Putu Ayu Ratna Darmayanti , Dewa Nyoman Wirawan, Komang Ayu Kartika Sari, Mangku Karmaya, Ni Luh Putu Suariyani

Putu Ayu Ratna Darmayanti
Public Health Postgraduate Program Faculty of Medicine Udayana University. Email: darmayantiratna@gmail.com

Dewa Nyoman Wirawan
Department of Public Health and Preventive Medicine Faculty of Medicine Udayana University

Komang Ayu Kartika Sari
Department of Public Health and Preventive Medicine Faculty of Medicine Udayana University

Mangku Karmaya
Department of Anatomy Faculty of Medicine, Udayana University

Ni Luh Putu Suariyani
Department of Public Health and Preventive Medicine Faculty of Medicine Udayana University
Online First: July 01, 2018 | Cite this Article
Darmayanti, P., Wirawan, D., Sari, K., Karmaya, M., Suariyani, N. 2018. Differences in post-placental intra uterine device acceptance with and without couples counseling in private practice midwifery clinics, West Denpasar. Public Health and Preventive Medicine Archive 6(1): 4-9. DOI:10.15562/phpma.v6i1.2


Background and purpose: The post-placental intra uterine device (IUD) program is one intervention  to increase IUD uptake however the acceptance remains low. Contraceptive counseling during pregnancy is expected to increase IUD uptake. The primary objective of this study is to determine the efficacy of counseling by involving the husband in order to improve post-placental IUD uptake. The secondary objective is to compare knowledge and perceptions of IUD before and after intervention.

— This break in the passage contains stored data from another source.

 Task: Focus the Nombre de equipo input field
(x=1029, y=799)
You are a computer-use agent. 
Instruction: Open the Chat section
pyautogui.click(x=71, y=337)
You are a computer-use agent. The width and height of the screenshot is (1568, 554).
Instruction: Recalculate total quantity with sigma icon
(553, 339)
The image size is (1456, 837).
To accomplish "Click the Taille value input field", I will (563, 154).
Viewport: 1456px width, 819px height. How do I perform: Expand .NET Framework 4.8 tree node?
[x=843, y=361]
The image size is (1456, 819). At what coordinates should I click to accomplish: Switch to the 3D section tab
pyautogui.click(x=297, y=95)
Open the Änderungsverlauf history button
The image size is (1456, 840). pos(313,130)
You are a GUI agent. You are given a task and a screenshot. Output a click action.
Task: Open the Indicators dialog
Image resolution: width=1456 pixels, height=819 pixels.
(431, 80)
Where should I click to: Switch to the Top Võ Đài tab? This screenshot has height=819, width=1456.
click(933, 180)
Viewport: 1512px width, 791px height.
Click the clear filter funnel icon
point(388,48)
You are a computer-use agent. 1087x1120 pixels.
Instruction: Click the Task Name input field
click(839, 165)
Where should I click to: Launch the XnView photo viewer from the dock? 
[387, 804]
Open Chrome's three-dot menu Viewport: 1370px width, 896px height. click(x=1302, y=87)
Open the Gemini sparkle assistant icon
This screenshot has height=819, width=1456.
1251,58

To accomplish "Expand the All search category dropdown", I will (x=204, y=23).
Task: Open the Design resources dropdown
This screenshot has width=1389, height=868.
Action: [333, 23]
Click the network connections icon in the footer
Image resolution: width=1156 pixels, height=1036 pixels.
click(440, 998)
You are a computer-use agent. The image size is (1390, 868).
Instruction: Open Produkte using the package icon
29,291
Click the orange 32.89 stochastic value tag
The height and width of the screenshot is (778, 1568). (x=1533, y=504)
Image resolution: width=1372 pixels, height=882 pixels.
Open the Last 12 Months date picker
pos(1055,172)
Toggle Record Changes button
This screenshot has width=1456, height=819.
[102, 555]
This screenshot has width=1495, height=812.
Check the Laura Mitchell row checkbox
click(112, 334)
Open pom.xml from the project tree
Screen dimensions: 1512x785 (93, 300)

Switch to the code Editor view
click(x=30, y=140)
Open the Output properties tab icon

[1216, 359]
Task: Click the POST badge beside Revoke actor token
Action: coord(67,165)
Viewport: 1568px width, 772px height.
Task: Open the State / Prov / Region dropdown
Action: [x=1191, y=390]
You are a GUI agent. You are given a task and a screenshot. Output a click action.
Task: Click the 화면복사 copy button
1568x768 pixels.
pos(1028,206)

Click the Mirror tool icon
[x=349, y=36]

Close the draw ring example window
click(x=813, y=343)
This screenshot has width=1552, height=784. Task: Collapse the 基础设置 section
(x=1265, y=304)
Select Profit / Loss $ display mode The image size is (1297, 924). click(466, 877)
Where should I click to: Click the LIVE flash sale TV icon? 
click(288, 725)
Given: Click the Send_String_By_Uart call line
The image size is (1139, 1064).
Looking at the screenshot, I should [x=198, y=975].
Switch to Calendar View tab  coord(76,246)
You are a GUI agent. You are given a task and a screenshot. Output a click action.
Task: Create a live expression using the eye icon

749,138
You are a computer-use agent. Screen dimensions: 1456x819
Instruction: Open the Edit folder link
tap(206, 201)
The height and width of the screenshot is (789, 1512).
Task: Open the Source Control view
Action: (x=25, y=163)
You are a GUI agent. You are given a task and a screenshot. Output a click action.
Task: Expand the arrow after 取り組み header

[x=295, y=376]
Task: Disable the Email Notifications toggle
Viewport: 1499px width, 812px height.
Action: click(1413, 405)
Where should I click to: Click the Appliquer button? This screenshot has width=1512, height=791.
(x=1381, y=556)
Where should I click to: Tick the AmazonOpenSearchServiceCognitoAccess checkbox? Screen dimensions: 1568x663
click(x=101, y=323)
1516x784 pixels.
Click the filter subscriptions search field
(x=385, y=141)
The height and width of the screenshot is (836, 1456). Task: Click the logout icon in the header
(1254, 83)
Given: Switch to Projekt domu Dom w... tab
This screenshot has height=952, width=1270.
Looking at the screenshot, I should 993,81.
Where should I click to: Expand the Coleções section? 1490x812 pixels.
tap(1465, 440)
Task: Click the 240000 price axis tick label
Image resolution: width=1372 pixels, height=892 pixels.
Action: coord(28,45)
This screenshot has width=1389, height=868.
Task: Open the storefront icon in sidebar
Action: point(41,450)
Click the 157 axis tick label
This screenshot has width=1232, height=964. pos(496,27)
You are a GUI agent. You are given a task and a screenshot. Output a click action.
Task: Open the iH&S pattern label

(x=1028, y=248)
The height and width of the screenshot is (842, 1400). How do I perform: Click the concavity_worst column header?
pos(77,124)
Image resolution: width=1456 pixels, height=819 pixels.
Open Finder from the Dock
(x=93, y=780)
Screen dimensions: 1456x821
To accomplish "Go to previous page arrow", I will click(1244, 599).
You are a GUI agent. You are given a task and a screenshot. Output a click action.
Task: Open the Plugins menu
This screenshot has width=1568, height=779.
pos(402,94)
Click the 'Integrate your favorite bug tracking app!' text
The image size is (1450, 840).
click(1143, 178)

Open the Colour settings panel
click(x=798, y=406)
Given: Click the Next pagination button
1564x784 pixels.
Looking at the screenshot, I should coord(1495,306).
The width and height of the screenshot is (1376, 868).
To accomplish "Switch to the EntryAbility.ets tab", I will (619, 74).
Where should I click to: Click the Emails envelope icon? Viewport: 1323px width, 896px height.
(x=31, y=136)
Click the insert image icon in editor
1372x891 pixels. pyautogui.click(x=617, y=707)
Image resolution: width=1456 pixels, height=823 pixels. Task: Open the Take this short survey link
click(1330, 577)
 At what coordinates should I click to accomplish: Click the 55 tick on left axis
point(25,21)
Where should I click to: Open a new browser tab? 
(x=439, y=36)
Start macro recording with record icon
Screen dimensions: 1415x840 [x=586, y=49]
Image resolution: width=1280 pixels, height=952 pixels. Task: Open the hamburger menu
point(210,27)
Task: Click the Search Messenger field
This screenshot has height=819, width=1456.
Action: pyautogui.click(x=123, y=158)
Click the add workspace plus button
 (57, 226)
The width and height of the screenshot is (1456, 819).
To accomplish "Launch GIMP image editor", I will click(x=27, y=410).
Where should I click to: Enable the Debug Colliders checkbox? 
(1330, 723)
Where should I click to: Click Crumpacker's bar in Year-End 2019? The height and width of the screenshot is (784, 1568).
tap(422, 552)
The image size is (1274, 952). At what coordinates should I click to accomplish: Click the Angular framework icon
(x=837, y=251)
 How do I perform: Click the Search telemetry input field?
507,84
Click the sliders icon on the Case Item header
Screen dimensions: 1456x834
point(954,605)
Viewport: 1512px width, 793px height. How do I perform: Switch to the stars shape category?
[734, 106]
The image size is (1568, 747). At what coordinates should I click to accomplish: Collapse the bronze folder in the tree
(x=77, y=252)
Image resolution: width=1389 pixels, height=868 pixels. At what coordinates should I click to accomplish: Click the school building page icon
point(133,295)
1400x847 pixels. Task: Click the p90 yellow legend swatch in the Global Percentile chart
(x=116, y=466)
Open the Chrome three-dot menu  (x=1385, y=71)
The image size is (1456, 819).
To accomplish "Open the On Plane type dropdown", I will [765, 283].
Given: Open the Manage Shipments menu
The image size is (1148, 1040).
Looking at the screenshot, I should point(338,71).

Methods: A randomized controlled trial was conducted with 58 pregnant women at 37-40 weeks' gestation in three private midwifery clinics in Denpasar, Bali. Subjects were divided into two groups: 29 intervention groups that were given couples counseling and 29 control groups that were given counseling without involving husbands. Base line interview was conducted during enrollment and follow up interview was carried out immediately after delivery.

Results: Acceptance of post-placental IUD was found in 21 women (72.41%) in the intervention group and 10 women (34.48%) in the control group (RR=2.2; 95%CI: 1.23-3.84). The mean difference in pretest and post-test scores of knowledge, perceptions of susceptibility and benefits were found to be higher in the intervention group but not statistically significant. The result of multivariate analysis indicated that the variables influencing post-placental IUD acceptance were the child's gender (AOR=45.9, 95%CI: 4.53-465.25), couples counseling with husband (AOR=17.4, 95%CI: 2.55-119.56) and maternal education (AOR =7.1; 95%CI: 1.17-43.40).

Conclusions: Couples counseling was found to increase post-placental IUD uptake. In addition, post-placental IUD acceptance is also influenced by the child's gender and maternal education levels. To increase uptake of post-placental IUDs there is a need for upscalling of couples counseling at the time of antenatal care.